Creating and Deleting Objects in Active Directory Domain Services

The procedure used to programmatically create and delete objects in Active Directory Domain Services is dependent upon the programming technology used. For more information about creating and deleting objects in Active Directory Domain Services with a specific programming technology, see the topics listed in the following table.

Programming technology For more information
Active Directory Service Interfaces Creating and Deleting Objects
Lightweight Directory Access Protocol Modifying a Directory Entry
System.DirectoryServices Create, Delete, Rename and Move Objects


Creating an Object

In general, the only attributes required for an object to be created are the cn and objectClass attributes. Just creating an object does not necessarily make it a functional object however. Certain types of objects, such as users and groups, have additional required attributes to make them functional. For more information about creating specific types of objects, see Creating a User and Creating Groups in a Domain.

Windows Server 2003: When an object of the user, group, or computer class is created on a domain controller that is running on WWindows Server 2003 or later, the domain controller automatically sets the sAMAccountName attribute for the object to a unique string, if one is not specified.

Deleting an Object

The Active Directory server performs the following actions when an object is deleted:

  • The isDeleted attribute of the deleted object is set to TRUE. Objects with an isDeleted attribute value set to TRUE are called tombstones.

  • The deleted object is moved to the Deleted Objects container for its naming context. If the object systemFlags property contains the 0x02000000 flag, the object is not moved to the Deleted Objects container. For more information about binding to and enumerating the contents of the Deleted Objects container, see Retrieving Deleted Objects.

  • The Deleted Objects container is flat, so all objects reside at the same level within the Deleted Objects container. Thus, the relative distinguished name of the deleted object is changed to ensure that the name is unique within the Deleted Objects container. If the original name is longer than 75 characters, it is truncated to 75 characters. The following are then appended to the new name:

    1. A 0x0A character
    2. The string "DEL:"
    3. The string form of a unique GUID, such as "947e3228-70c9-4311-8b7a-e5c9b5bd4432"

    An example of a deleted object name is:

    Jeff Smith\0ADEL:947e3228-70c9-4311-8b7a-e5c9b5bd4432
  • Most attribute values for the deleted object are removed. The following attributes are automatically retained:

    • attributeID
    • attributeSyntax
    • distinguishedName
    • dNReferenceUpdate
    • flatName
    • governsID
    • groupType
    • instanceType
    • lDAPDisplayName
    • legacyExchangeDN
    • mS-DS-CreatorSID
    • mSMQOwnerID
    • name
    • nCName
    • objectClass
    • objectGUID
    • objectSid
    • oMSyntax
    • proxiedObjectName
    • replPropertyMetaData
    • sAMAccountName
    • securityIdentifier
    • subClassOf
    • systemFlags
    • trustAttributes
    • trustDirection
    • trustPartner
    • trustType
    • userAccountControl
    • uSNChanged
    • uSNCreated
    • whenCreated

    Other attributes that have a searchFlags attribute value that contains 0x00000008 are also retained.
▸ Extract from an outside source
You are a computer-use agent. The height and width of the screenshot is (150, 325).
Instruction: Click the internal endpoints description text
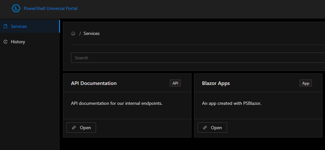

    The following attribute values are always removed from a deleted object:

    • objectCategory
    • samAccountType
  • The security descriptor of the deleted object is retained and inheritable access control entries are not propagated. The security descriptor is retained as-is at the time the object is deleted.

  • Links to and from the deleted object are cleared. This is performed in the background after the object is deleted. If the deleted object is restored before all of the links are cleared, an error will be received.

  • If the object is deleted on a Windows Server 2003 domain controller, the lastKnownParent attribute of the deleted object is set to the distinguished name of the container where the object was contained when it was deleted.

The deleted object remains in the Deleted Objects container for a period of time known as the tombstone lifetime. By default, the tombstone lifetime is 60 days, but this value can be changed by the system administrator. After the tombstone lifetime expires, the object is permanently removed from the Directory Service. To avoid missing a delete operation, an application must perform incremental synchronizations more frequently than the tombstone lifetime.

Windows Server 2003 adds the ability to restore deleted objects. For more information about deleted object restoration, see Restoring Deleted Objects.

When an item is deleted, none of the attributes of the object can be modified. In Windows Server 2003, it is possible to modify the security descriptor (the ntSecurityDescriptor attribute) on a deleted object. This is to allow restoration of objects when the person restoring the object does not have write permissions to mandatory attributes. To update the security descriptor on a deleted object, the caller must have the "Reanimate Tombstone" control access right on the naming context, in addition to regular WRITE_DAC and WRITE_OWNER access. Even if the security descriptor is restrictive, the administrator can first take ownership of the object, assuming the administrator has the SE_TAKE_OWNERSHIP_NAME privilege, and then modify the security descriptor. To do this, use the ldap_modify_ext_s function with the LDAP_SERVER_SHOW_DELETED_OID control. The modification list must contain a single attribute replacement for the ntSecurityDescriptor attribute.